Growing up in Mount Keira, football fanatic Thymos Caroutas dreamed of one day taking the field against some of the world's biggest names.
On Friday morning (AEDT), that dream is set to be realised. Thymos - better known as Tim - has been named in UE Cornella's extended squad for their Copa del Rey round-of-32 clash with La Liga powerhouse Barcelona at Camp Municipal de Cornella.
The Cup clash couldn't be more of a mismatch on paper; a Spanish third-tier team taking on 'Barca', a side headlined by global superstar Lionel Messi.
Messi will miss the game due to a red card he picked up in Sunday's Spanish Supercopa final, but Tim's dad Meni said it would be an incredible opportunity if his son was able to face Barcelona.
We've just said to him 'Enjoy the experience, mate. It's going to be incredible'... He's a little boy who is now living out his dream.- Meni Caroutas
"They're [UE Cornella] a good team, they beat Athletico Madrid the other week and he was on the bench for that. He didn't get on but they scored early, so I think the coaches were putting more defenders on," he said.
"But it's just a great experience for him to be part of the group and to be in the squad against Athletico Madrid and now Barcelona. We've just said to him 'Enjoy the experience, mate. It's going to be incredible'.
"This has always been his dream. He's a little boy who is now living his dream."
While only 18, Tim has taken the long road to Spain. The second eldest of four siblings, Tim spent his initial years in Brisbane before the family moved to Mount Keira when he was a toddler.
Tim started playing football at Figtree before moving into the Wollongong Wolves' Skills Acquisition Program.
He then spent a year with the Wolves, before a door opened that his family hadn't anticipated.
"We were never thinking about Europe or anything, he was only 11 at the time and his brother [Ben] was nine," Meni said.
"But I got a call from an agent called Greg Keenan, who lived in Barcelona, out of the blue one night. We were at home about 10.30, just watching a movie. He said he'd been talking to [former Football South Coast director of coaching] Glenn Fontana and he asked if there were any good kids in Australia. Glenn had mentioned my two boys, and Greg asked me 'How would you like to come over and I'll organise for them to train for a couple of weeks?'.
"When someone says that, you don't know if it's fair dinkum or not. But he said he just wanted to build relationships, he said they are talented kids. Greg even opened up his home in Barcelona to us."
Keenan provided an opportunity for the two brothers to train with Espanyol - UE Cornella's rivals - for a fortnight. The club's technical director was keen to sign Tim, but asked for Ben to come back when he was a bit older.

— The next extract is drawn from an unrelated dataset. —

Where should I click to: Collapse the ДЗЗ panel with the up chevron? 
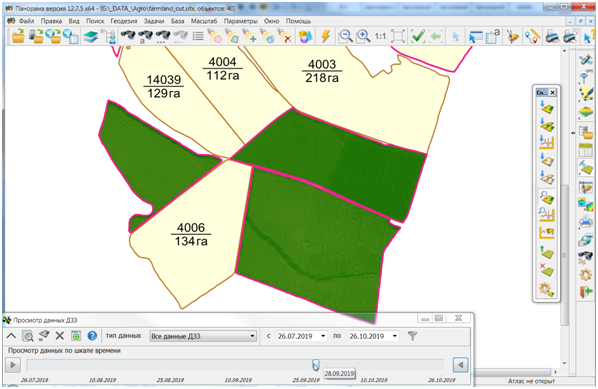(11, 336)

Espanyol were keen for Tim to start straight away, however, Meni said that wasn't an option at the time.
"I was doing freelance work at the time. I took time off, but we had to organise visas and stuff which took months. It was halfway through the season by then. Espanyol wanted us to start straight away and I just couldn't do it," he said.
"We went there and nothing was arranged, so Tim went and had a trial with Cornella. And they played a team from Barbados that was touring and a team in Cornella was playing three 20-minute thirds against them. Tim played the second third and scored a hat-trick. All of these guys were there with clipboards and they signed him - and that was it."

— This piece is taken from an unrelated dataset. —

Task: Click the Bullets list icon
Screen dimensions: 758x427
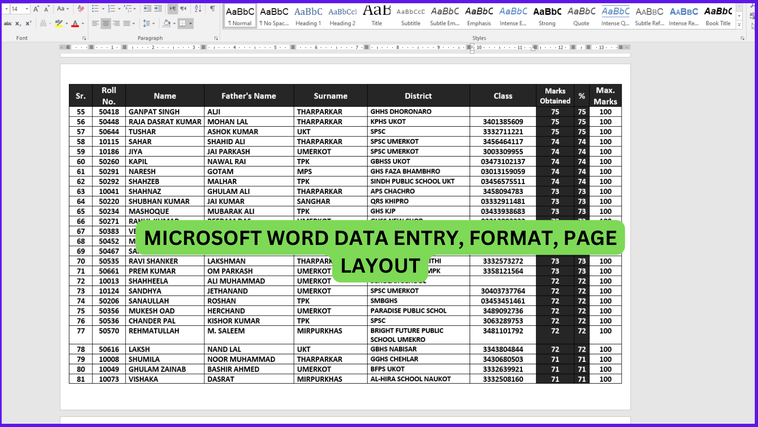Action: pyautogui.click(x=95, y=9)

Meni spent the first three years with his son as they adjusted to living in Spain, before his wife and Tim's siblings joined them. The Caratous's were there for another 12 months before Tim stayed and the rest of his family returned to Australia.
"We were fortunate that we met another family from Newcastle who were over there for football too. Their daughter is a good player, she's over playing in Holland now. But up until the middle of last year, Tim lived with them. They were very good to us, they've looked after Tim like a second family," Meni said. "It's hard when your kid lives on the other side of the world and he was very young. But we were lucky that these friends took him into their home and looked after us."
Tim's ongoing commitment to UE Cornella - and living away from home - paid off when he was handed his senior debut last month. He was brought on to the field in the second half of the side's 1-0 win over Marino to kick off their Copa del Rey campaign.
That game showcased Tim's ability to continue to develop his game as a striker/attacking winger.
"He's always been a good athlete. Technically, he's very good which is a big thing over there. He reads the game well and he's very quick, " Meni said.
"But the main thing is he just loves football. If you love what you're doing, most of the time you'll be good at it."
Fontana was one person who spotted Tim's talent from a tender age. He coached him as part of FSC's Elite Program, and the pair later linked up again at the Wollongong Wolves.
Fontana said it was great to see the teen getting his chance at such a high level.
"He's a fulltime professional for their firsts team now. He's only just broke into the squad and he has obviously been going well," Fontana said.
"He's now in the squad to play Barcelona. Who knows whose going to play, it depends on what squad they put out? But you'd like to dream that you go on and Messi would be on the field on the other side - that would be something to tell your grandchildren, wouldn't it?"